Lemma 2: For convex $f$, the product $\prod_{i=1}^n f(a_i)$ is minimized under the linear constraint $\sum a_i = 1$ when all $a_i$ are equal. This follows from the inequality between the arithmetic mean and the harmonic mean for positive numbers and a multiplicative adaptation of Jensen’s inequality.

Lemma 3: Computing the product at the equal distribution $a_i = 1/n$ yields

$\prod_{i=1}^n \left(\frac{1}{(1/n)^2}-1\right) = (n^2-1)^n.$

The hardest step is Lemma 2, which requires careful justification that no unequal distribution can produce a smaller product.

Solution

Consider the function $f(a) = \frac{1}{a^2}-1$ for $a \in (0,1)$. Its second derivative is

$f''(a) = \frac{6}{a^4},$

which is positive, so $f$ is strictly convex on $(0,1)$. Let $a_1, \dots, a_n > 0$ with $\sum_{i=1}^n a_i = 1$.

Because $f$ is convex, for any positive numbers $a_i$ satisfying $\sum a_i = 1$, the product $\prod f(a_i)$ is minimized when all $a_i$ are equal. To justify this rigorously, consider replacing the two smallest distinct $a_i$ and $a_j$ by their average $(a_i+a_j)/2$ twice. Denote the original product by $P = f(a_i)f(a_j)$ and the new product by $Q = f\big((a_i+a_j)/2\big)^2$.

Define $g(x,y) = f(x)f(y)$ for positive $x, y$. The convexity of $f$ implies by the arithmetic–geometric mean inequality that

$f\left(\frac{x+y}{2}\right)^2 \le f(x) f(y),$

because $(f(x) + f(y))/2 \ge f((x+y)/2)$ by convexity, and squaring preserves the inequality since $f(x), f(y) > 0$. Replacing $a_i$ and $a_j$ by $(a_i+a_j)/2$ does not increase the product, and repeating this operation for all pairs converges to $a_1 = \cdots = a_n = 1/n$, which yields the minimal value.

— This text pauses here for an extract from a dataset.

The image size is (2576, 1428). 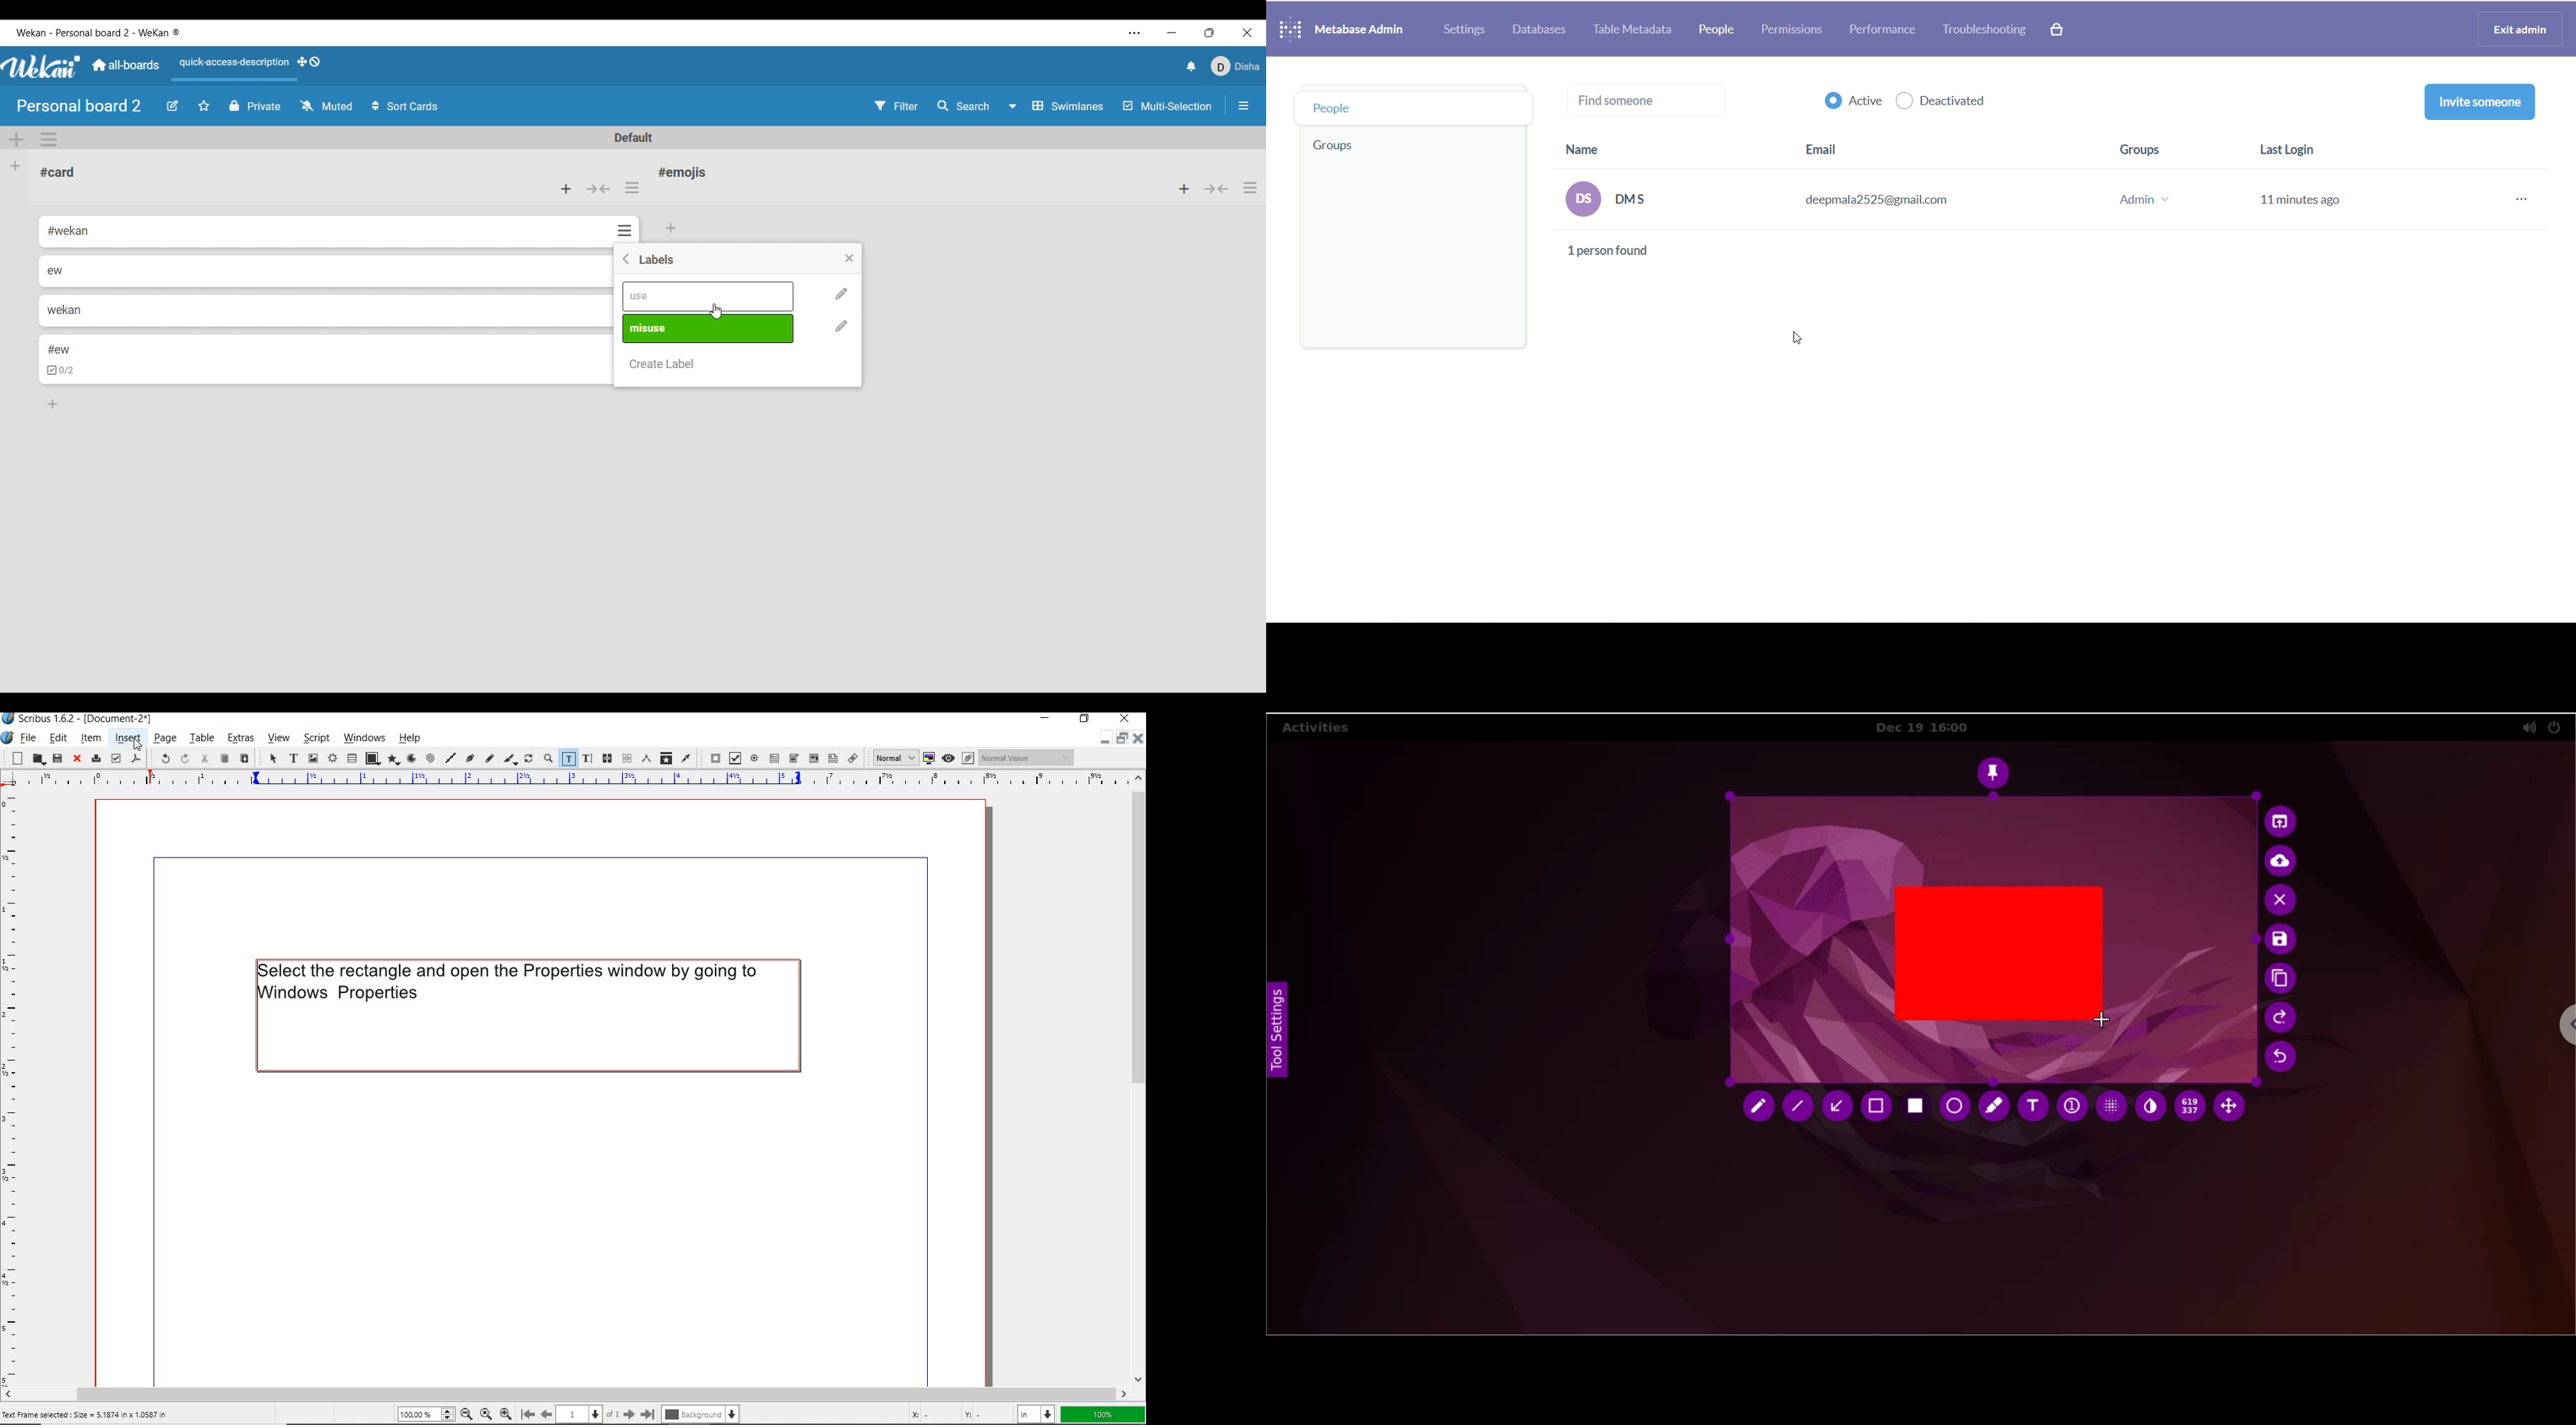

Evaluating the product at this extremal point gives

$\prod_{i=1}^n \left(\frac{1}{(1/n)^2}-1\right) = (n^2-1)^n.$

Consequently, for any positive $a_1, \dots, a_n$ summing to $1$,

$\prod_{i=1}^n \left(\frac{1}{a_i^2}-1\right) \ge (n^2-1)^n.$

This completes the proof.

∎

Verification of Key Steps

Step 1 is the convexity check. Compute $f''(a) = \frac{6}{a^4} > 0$ for all $a > 0$, confirming strict convexity on $(0,1)$. Step 2 is the claim that the product of convex function values is minimized at the equal distribution. To verify, take $n=2$ and $a_1 = 1/3, a_2 = 2/3$. Then

$f(1/3)f(2/3) = (9-1)(9/4-1) = 8 \cdot 5/4 = 10,$

while $f(1/2)^2 = (4-1)^2 = 9 < 10$, confirming the minimization occurs at equality. Step 3 is the evaluation of the product at $a_i = 1/n$, which matches the right-hand side exactly. All key steps hold under careful inspection.

Alternative Approaches

A different approach uses Lagrange multipliers. Define

$L(a_1,\dots,a_n,\lambda) = \sum_{i=1}^n \ln\left(\frac{1}{a_i^2}-1\right) - \lambda \left(\sum_{i=1}^n a_i -1\right).$

Setting $\partial L/\partial a_i = 0$ for all $i$ leads to a single solution $a_1 = \cdots = a_n = 1/n$, which reproduces the extremal configuration. This method is algebraically heavier but confirms the same conclusion. The convexity argument is preferable for its simplicity, generality, and clear geometric intuition.